The six-strong company are celebrating their 30th anniversary this year (they formed shortly after graduating from Exeter University) and they’re marking the occasion in suitably eclectic fashion. There have been revivals of classic productions, including a 24-hour live stream of the durational show Quizoola (in which they improvise responses to more than 2,000 questions, both banal and profound) and a six-hour live stream of Speak Bitterness, described by artistic director Tim Etchells as a “catalogue of confessions”. The company has restaged their fairy-tale epic The Last Adventures and their kids show for adults, That Night Follows Day. They have also created a new show, The Notebook, a harrowing adaptation of Hungarian writer Ágota Kristóf’s wartime novel.
It isn’t the type of back catalogue that screams “children’s theatre”, but that’s the point. For the past few years, the Barbican has been commissioning “adult” companies, such as Slung Low and Told by an Idiot, to make Christmas family shows. Now it is Forced Entertainment’s turn and, as Arthur wryly comments after the run-through, “it’s a walk in the dark for us”.
Forced Entertainment are known for their playful approach to devising their work, which essentially involves installing themselves in a rehearsal room, with just a few props and ideas, and refusing to leave until something happens. That rehearsal process, which Etchells once likened to “playing with a child, using different toys”, has changed very little over the years. Forced Entertainment began devising Possible Impossible with just a few fragments in mind. “The starting point was two things, really,” reflects Etchells. “One was the idea of a location, a house where very strange things could happen. We knew that much. And the second thing was working with [the visual designer] Vlatka Horvat and incorporating her images and collages into the show.”
Etchells, a visual artist himself – he is this year’s Artist of the City, Lisbon, and contributed to the Hayward’s exhibition “Mirror City” – has collaborated with Horvat for a number of years. “There was a flavour about Vlatka’s work that we found interesting,” he says. “It had this sense of worlds meeting. Vlatka’s work has often been about photographic collage and here, in this show, it has become about that meeting between drawings and doodles and photos and story-telling.”

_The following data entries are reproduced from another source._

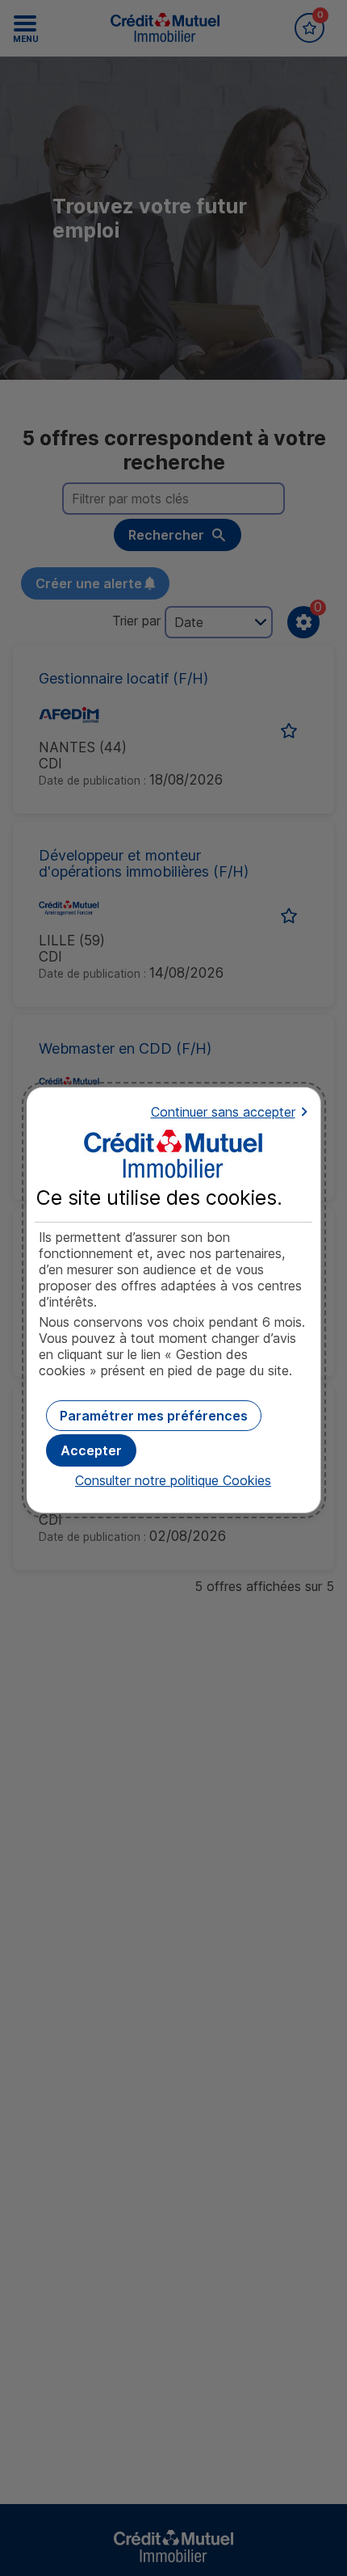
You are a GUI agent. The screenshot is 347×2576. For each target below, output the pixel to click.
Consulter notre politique (173, 1480)
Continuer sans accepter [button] (223, 1112)
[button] (91, 1450)
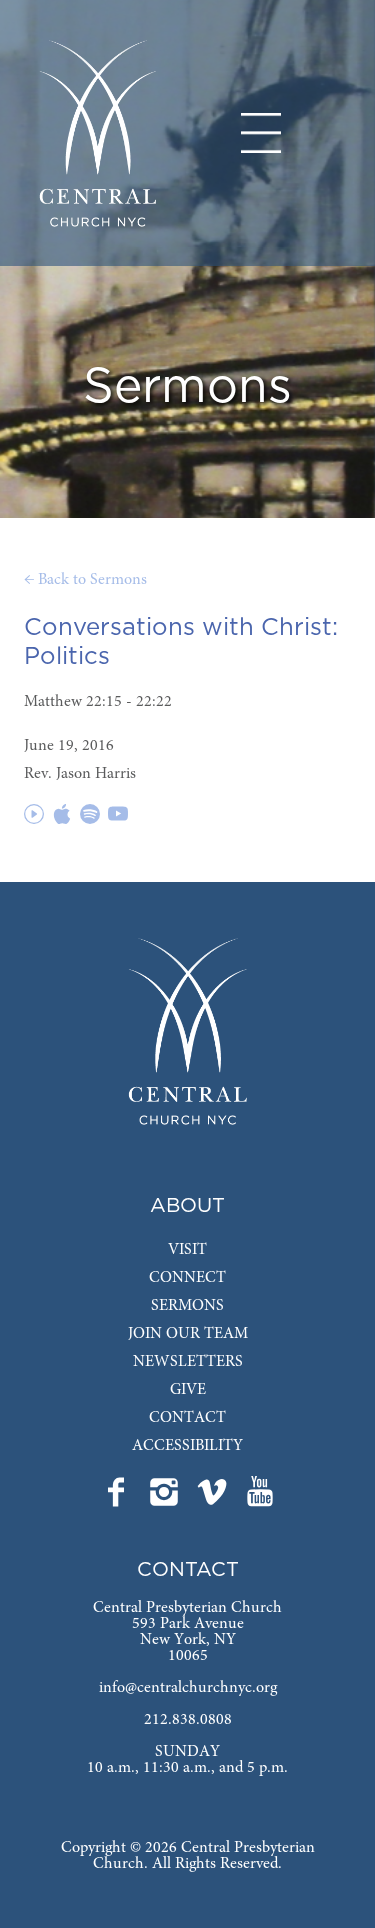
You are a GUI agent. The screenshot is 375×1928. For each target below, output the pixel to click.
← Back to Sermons (85, 580)
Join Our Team (188, 1334)
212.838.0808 (188, 1720)
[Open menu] (261, 133)
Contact (187, 1418)
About (187, 1206)
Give (188, 1390)
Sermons (187, 1306)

The Possible Impossible House follows Horvat’s doodled girl around a strange house one night as she encounters creatures including a talking mouse, a philosophical spider and a friendly ghost. There is something about the combination of Horvat’s scrappy doodles and stark projected photos that seems typical of Forced Entertainment, whose shows tend to feel naive yet sophisticated, chaotic but clinical, make-believe but unmistakably truthful.
The company initially thought they might draw inspiration from their 2009 show,Void Story, in which a couple of actors describe a journey through a crumbling cityscape, aided by vivid cinematic projections and a frenetic sound track. Perhaps unsurprisingly, Etchells soon realised this “bleak fairytale”, which takes place on a “night so intense that there are no stars to be seen”, was perhaps not the best starting point. “We knew we needed to be more lively and more direct,” he says.
The aesthetics had to be different, too. “Showing your images on bits of torn-up cardboard isn’t really to be recommended in all sorts of ways,” explains Arthur with a nervous chuckle. “But when it works it is much more powerful than something pristine and polished.”
Etchells picks up on Arthur’s train of thought. “We knew we were on to something as soon as we moved [away] from full-screen projections … Suddenly the performers were in a much more intimate space. I was talking to the kids just now and they said” – Etchells adopts his best awed whisper – “The cardboard, it’s really quite magical!”